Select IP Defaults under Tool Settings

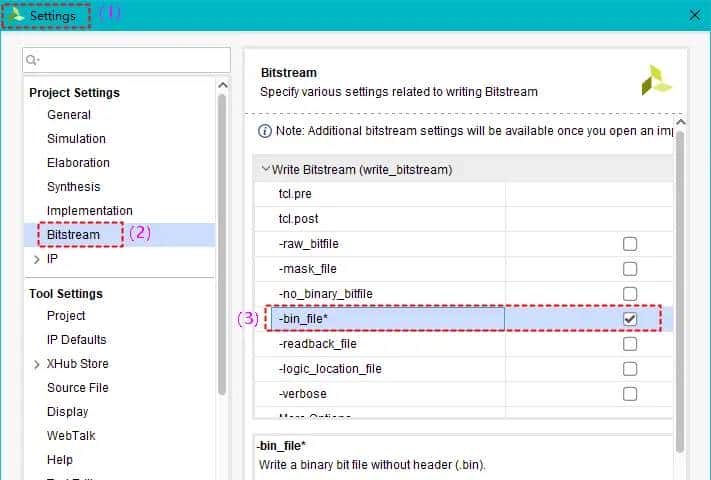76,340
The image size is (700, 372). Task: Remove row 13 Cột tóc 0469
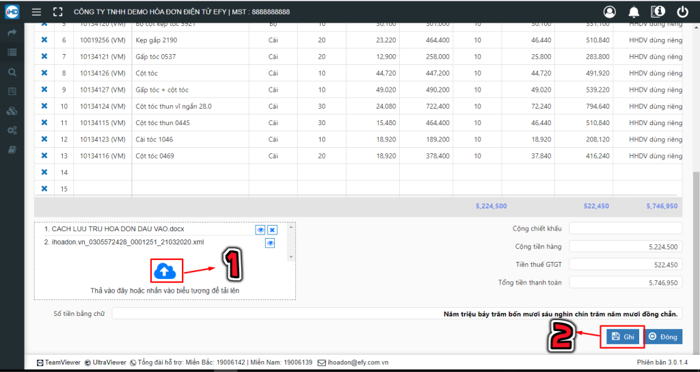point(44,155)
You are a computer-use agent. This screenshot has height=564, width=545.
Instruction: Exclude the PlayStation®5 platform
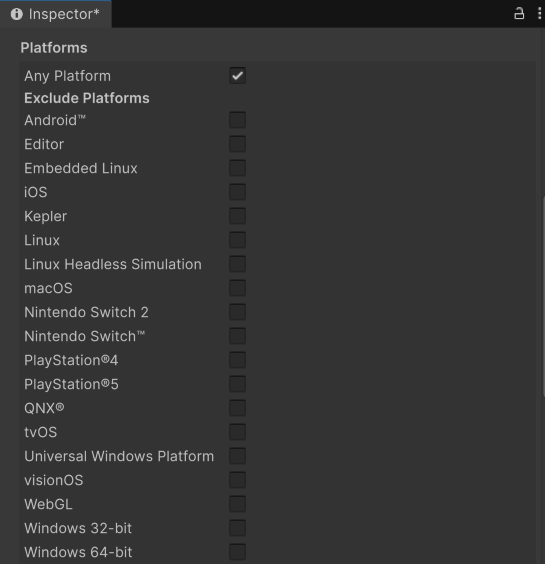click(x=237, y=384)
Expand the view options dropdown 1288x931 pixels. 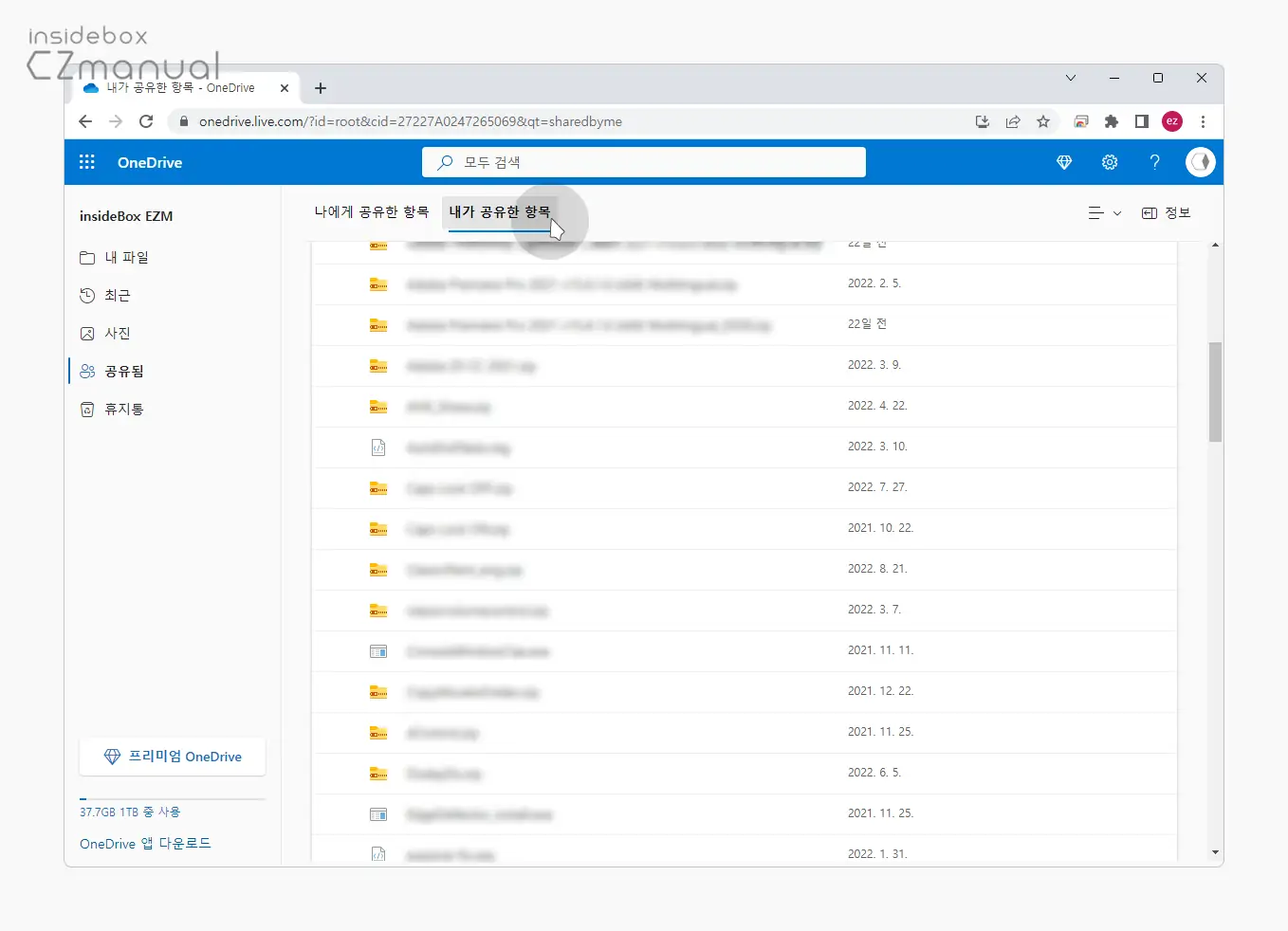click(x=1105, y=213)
--
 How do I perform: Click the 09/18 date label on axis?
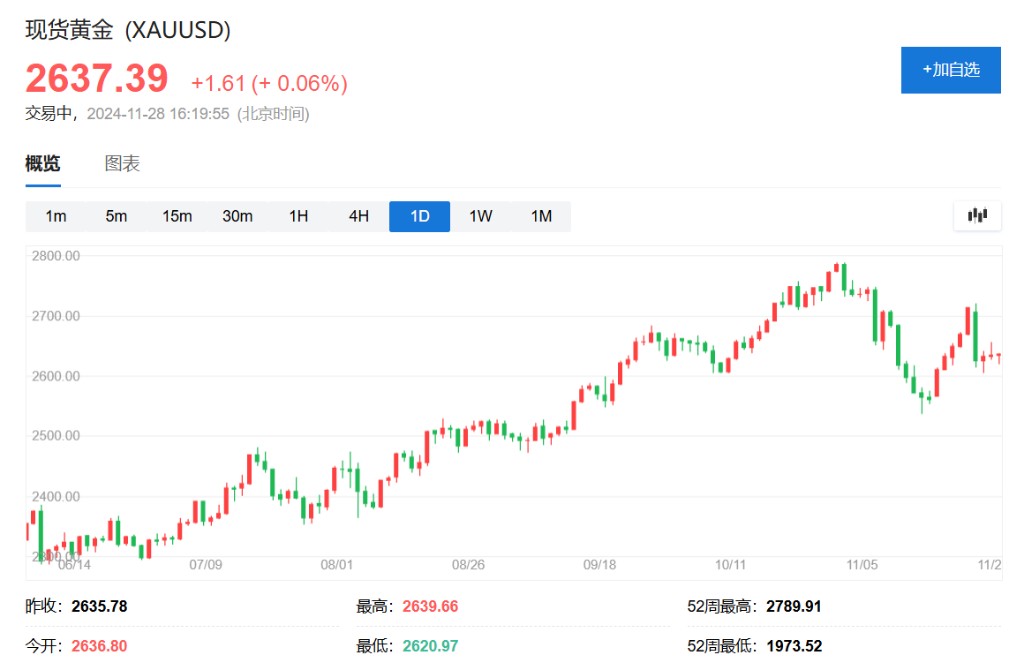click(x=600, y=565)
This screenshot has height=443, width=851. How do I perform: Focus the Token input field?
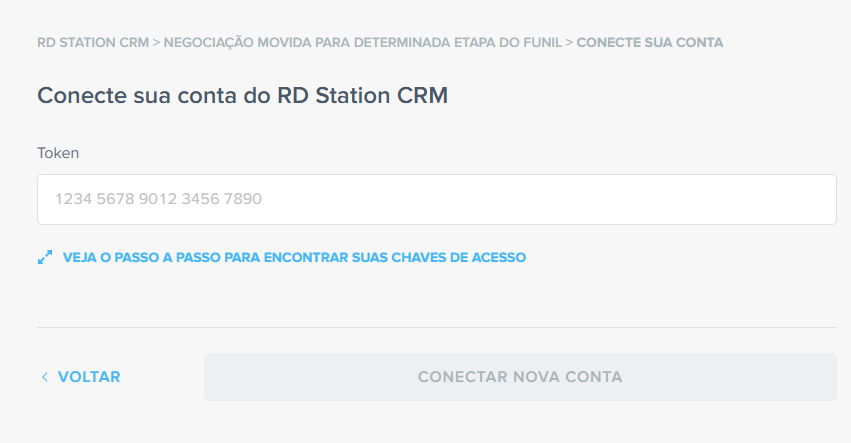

## What you have to do
Using the data above, transcribe exactly the lines between those containing "How do I perform: Click" and "This screenshot has height=443, width=851.", inclusive, and leave every picture behind.

## Problem solution
 How do I perform: Click the 09/18 date label on axis?
click(x=600, y=565)
This screenshot has height=443, width=851. How do I perform: Focus the Token input field?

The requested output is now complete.